Thursday, July 21, 2011

Mad Mad World of Sports

For a blog about Sunday comics, I haven’t talked much about other obscure Sunday comics that haven’t been reprinted. The reasons for this are twofold. Firstly, most of the comics I wanted to talk about, I already gave special mention to and gave them the attention they deserved. The second reason ties into the first, which is that the remainder are comics that weren’t very popular to begin with.

The following is a joint creation between Christian and Yvon Tremblay. (Later YC Tremblay & Blez) I’ve been unable to find any reference to either of them online, which suggests that this was a failed attempt. Not all comics are able to survive the cutthroat world of newspaper comics, even without the legacy strips cluttering up the pages, and these samples show us why.

Each strip follows the same single-panel layout. An animal is placed in an absurd situation for their chosen sports profession. Some of these seem rather obvious (a penguin playing hockey) while others seem totally random. (A fox going skiing?) It’s not even an artic fox, but a regular red fox with the typical bushy tail.

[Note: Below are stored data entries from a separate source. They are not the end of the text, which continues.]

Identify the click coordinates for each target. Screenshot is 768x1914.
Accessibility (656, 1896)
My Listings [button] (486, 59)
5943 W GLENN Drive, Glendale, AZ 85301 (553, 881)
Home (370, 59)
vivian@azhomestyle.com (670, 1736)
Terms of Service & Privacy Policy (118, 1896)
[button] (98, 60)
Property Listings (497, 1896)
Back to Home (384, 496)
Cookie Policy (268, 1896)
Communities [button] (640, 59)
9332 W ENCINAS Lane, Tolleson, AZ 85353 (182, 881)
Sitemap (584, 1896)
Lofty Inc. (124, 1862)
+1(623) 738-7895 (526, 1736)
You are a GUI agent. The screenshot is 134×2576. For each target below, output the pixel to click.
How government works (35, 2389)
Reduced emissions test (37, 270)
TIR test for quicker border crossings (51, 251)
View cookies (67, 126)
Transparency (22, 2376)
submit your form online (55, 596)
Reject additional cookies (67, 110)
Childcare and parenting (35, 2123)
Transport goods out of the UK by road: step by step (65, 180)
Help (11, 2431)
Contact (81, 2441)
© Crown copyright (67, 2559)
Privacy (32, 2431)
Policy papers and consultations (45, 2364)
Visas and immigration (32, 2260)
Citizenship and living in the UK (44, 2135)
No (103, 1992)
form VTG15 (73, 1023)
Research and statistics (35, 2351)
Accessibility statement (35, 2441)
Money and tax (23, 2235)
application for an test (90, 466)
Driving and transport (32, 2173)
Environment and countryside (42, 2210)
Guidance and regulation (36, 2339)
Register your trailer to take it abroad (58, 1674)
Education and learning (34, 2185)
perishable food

Apart from not quite grasping the audience’s attention, the jokes themselves (the major selling point of any comic) aren’t very funny. It’s notoriously difficult to do single-panel comics that’ll convey everything in one humourous situation, and these examples show how not to create a comic. They have all the semblance of a joke, the drawing of a joke, but it isn’t a good joke. There are bad comics that’re funny because they’re awful, and then there’s bad comics that’re just plain awful.

For the most part, they’re more baffling than funny. Like the Monty Python special that collected all of Terry Gilliam’s animations in one short. They’re better seen in small doses than absorbed in one large draft. The problem is that even in small amounts, they’re still largely unsatisfying.

I also suspect that the reason for this strip's obscurity isn't just because of it's subject material, but also because it might've not originated in this country. Take the baseball player rubbing his head. While other comic onomonopia would have him “scratching”, he’s “croushing” instead. Obviously, English isn’t his first language.

While reoccurring animals were rare, there was a common theme between the ones who showed up more than once. Apparently it was decided it’d be funnier just to focus on large animals who were bigger than the people they were around. Before my newspaper canceled this, only Rhinoot, Basely, King-Boskin (later shortened to Boskin), and Wresly were making regular and frequent appearances.

Another reason for not showing these was because the original newspaper print quality for the strips ruined the colourization for many of these comics. The lousy colouring and superimposed double text (making a bad comic harder to understand), would cause epileptic seizures or make people think there was something wrong with their eyes. (Don't worry, it's not just you) I'm wondering if there even is an audience for this kind of stuff. I'm sure there's a surefire formula for displaying cartoonish sports figures in wacky situations, but this isn't it.